- Text extract -
_ _ _ _ _ _ _

Though the environmental performance of different forms of electric utility structures varies immensely, it may come as a surprise that it is government-owned utilities that are leading in terms of current installed capacity with microgrid technologies when compared to their investor-owned counterparts. This is especially the case for utilities that serve indigenous peoples in regions of the world such as Canada, Alaska, South Africa and Australia. In these cases, off-grid systems are the only option, and these systems have to be remarkably robust to provide 24/7 power. While historically dominated by fossil fuels, these systems first turned to wind power, and are now increasingly incorporating solar PV into their distributed generation portfolios. Investor-owned utilities, which typically lead on energy technology innovation, have been plagued by safety and customer departing load concerns surrounding microgrids. Since they typically face a 3-year rate case regulatory model governed by state regulations, they cannot move as fast as their smaller, government-owned counterparts. They are still seeking a profit-making business model that can be justified during highly complex regulatory proceedings that may need to be revised with performance-based incentives rather than top-down regulatory edicts.



Microgrids can also serve as vehicles to reduce the need for polluting fossil fuel plants. The concept of demand response – real-time adjustment in electric loads to help spread out scarce electricity supplies during times of peak demand – is now a burgeoning market on the East Coast of the U.S. Rather than running expensive and polluting power plants just a few days (or even hours) per year, it is far more cost effective (and sustainable) to instead shrink consumption at the precise moments when power costs are at their highest. Increasingly, regulators are providing incentives for demand response. The largest market today is the U.S. due to the sheer amount of energy waste in the system, but Europe and even countries such as India are viewing this new approach to energy service delivery as a promising way to deal with wide swings in renewable energy supply. Instead of having to burn fossil fuels when the sun doesn’t shine or the wind doesn’t blow, consumption can be throttled back to fill gaps with new smart grid technologies.



Along with new technologies enabling timely demand shifting based on market pricing, a distributed energy future also rests on the premise that overall demand for energy shrinks across the board, round-the-clock. This is where the public sector plays a vital role. Government energy efficiency standards for buildings to reduce overall consumption from the grid to “zero” are one approach to prod the private sector to move in the right direction (often referred to as “net zero energy” buildings.) Sometimes special incentives for various energy savings technologies – such as LED lights – can help make these buildings more cost effective in the short-term, enabling longer-term sustainability. Appliance standards, pioneered in California in the 1970s for refrigerators, are now being widely deployed globally and help shrink energy consumption across devices such as computers and other household and commercial devices. A combination of better lights, passive solar energy for natural lighting and heating, on-site power generation and demand response are typically necessary to meet any net zero energy goal. Companies such as Philips are revising their off-grid LED lighting offerings, trying to figure out how large multi-nationals leverage their financing capabilities with local entrepreneurs typically focused on small-scale “pay as you go” business models, whereby customers with limited fiscal resources pay for energy incrementally over an extended period of time.

_ _ _ _ _ _ _

- Exercise -
Using the energy text above, mark each statement yes or no and back it with the exact deciding words. (a) Government-owned utilities lead investor-owned ones in current installed microgrid capacity. (b) Investor-owned utilities typically face a 5-year rate case regulatory model. (c) Europe is the largest demand response market today.

- Data block -
_ _ _ _ _ _ _

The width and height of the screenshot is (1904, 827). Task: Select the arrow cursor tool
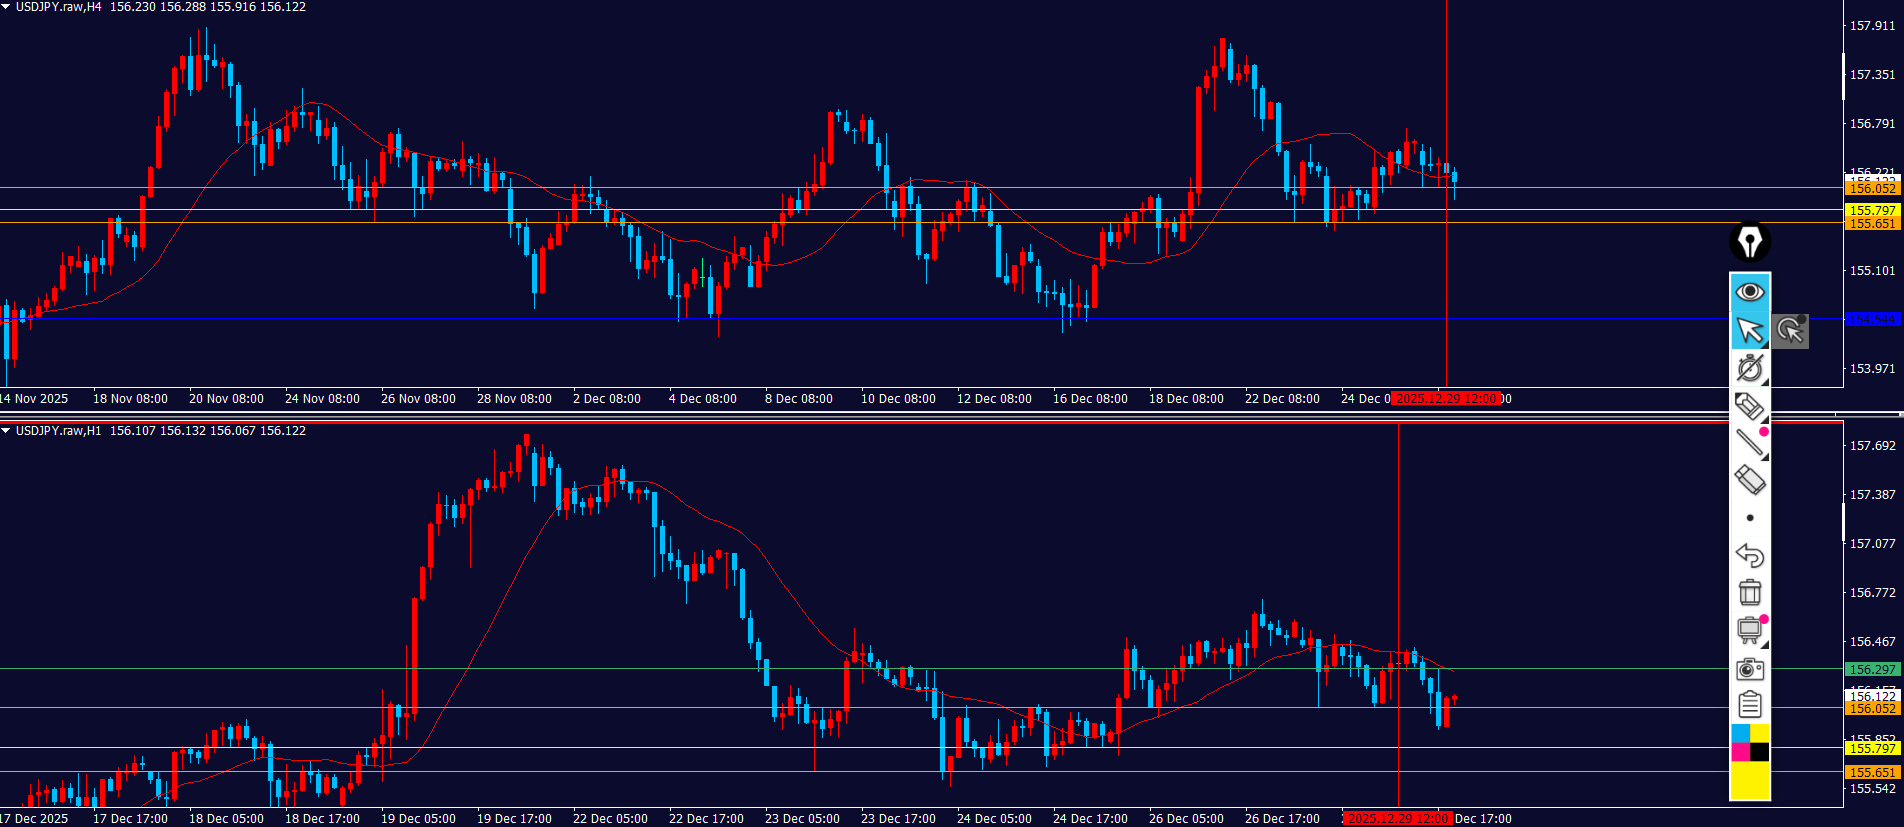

_ _ _ _ _ _ _

- Written answer -
(a) Yes: "it is government-owned utilities that are leading in terms of current installed capacity with microgrid technologies when compared to their investor-owned counterparts"
(b) No: "they typically face a 3-year rate case regulatory model governed by state regulations"
(c) No: "The largest market today is the U.S. due to the sheer amount of energy waste in the system"